Source : CNRS Le Journal
Il y a tout juste 40 ans, une revue américaine faisait état d’une nouvelle forme de pneumonie touchant cinq patients : il s’agit en fait de la première évocation du sida. Rappel des faits dans cette chronique de Denis Guthleben, historien des sciences au CNRS.

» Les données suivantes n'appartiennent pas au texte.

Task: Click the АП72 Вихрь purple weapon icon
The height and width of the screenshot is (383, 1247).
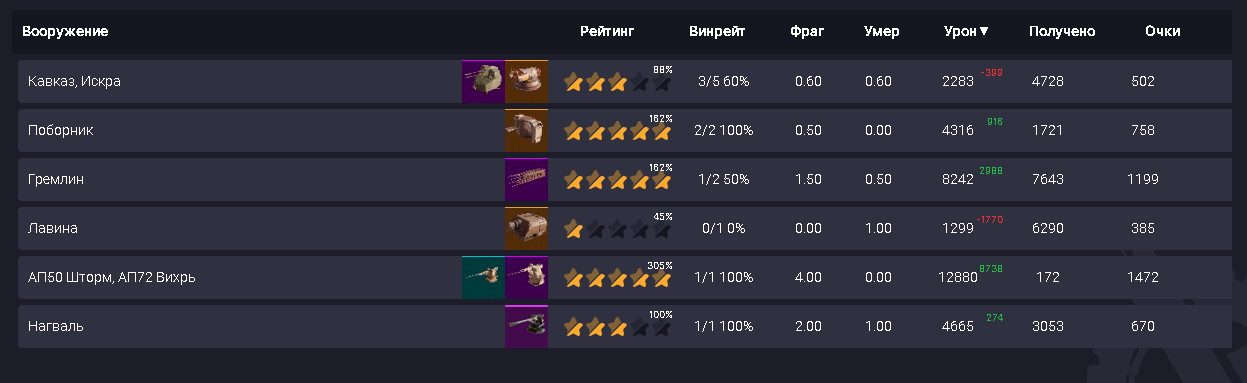Action: tap(526, 277)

5 juin 1981. La revue américaine Morbidity and Mortality Weekly Report publie une note révélant que cinq malades ont été admis depuis octobre 1980 dans trois hôpitaux de Los Angeles, et traités pour une forme de pneumonie qui n’apparaît que lorsque le système immunitaire est très affaibli. Or ces malades, dont deux sont déjà décédés, sont tous de jeunes hommes qui ne se connaissaient pas et étaient en parfaite santé jusqu’à l’apparition des premiers symptômes…
SIDA, Sida, sida
Difficile de ne pas être saisi aux tripes en lisant cette note, « Pneumocystis Pneumonia – Los Angeles », à quarante ans de distance. Sans le savoir encore, ses auteurs posent un jalon dans notre histoire : il s’agit de la première mention, dans la littérature scientifique, d’une maladie baptisée dans les mois suivants « syndrome d’immunodéficience acquise ». En France, l’acronyme « SIDA » se transformera peu à peu en nom propre, « le Sida », puis en nom commun, « le sida », un parcours étymologique qui est à lui seul révélateur de la place que la maladie a prise dans nos vies.
Des vies, justement, le sida en fauche de plus en plus au début des années 1980. Après la publication initiale, de nouveaux cas ne tardent pas à être identifiés en Amérique du Nord et en Europe. En France, les docteurs Willy Rozenbaum et Jacques Leibowitch font le lien entre certains des malades qu’ils rencontrent et les observations effectuées outre-Atlantique. Ensemble, ils créent le premier « groupe français de travail sur le SIDA ». Et le travail ne manque pas, en effet, pour trouver l’origine de cette maladie dont le profil des victimes, tous « active homosexuals » comme le relevait dès juin 1981 la MMWR, commence à déchaîner les passions… et les délires : des enragés n’hésitent pas à évoquer un châtiment tombé du ciel, comme au bon vieux temps de la peste noire !
Garde haute
Dans ce contexte parfois nauséabond, la recherche, elle, progresse. À Paris, au sein de l’unité Institut Pasteur/CNRS/Inserm d’oncologie virale, une équipe de scientifiques est sur la piste du responsable : le « virus de l’immunodéficience humaine » est isolé sur le ganglion d’un malade traité à l’hôpital de la Pitié-Salpêtrière, et décrit en 1983. Cette découverte vaudra le prix Nobel de physiologie ou médecine à Françoise Barré-Sinoussi et Luc Montagnier 25 ans plus tard. Mais la communauté savante n’est pas non plus à l’abri des polémiques. Un âpre conflit de paternité sur le VIH a opposé l’équipe française à un chercheur américain, Robert Gallo, finalement débouté au terme de longues années de procédures. De plus, au grand regret des récipiendaires eux-mêmes, en 2008 le comité Nobel a ignoré le rôle clé joué par l’un des membres de l’équipe de Luc Montagnier, Jean-Claude Chermann.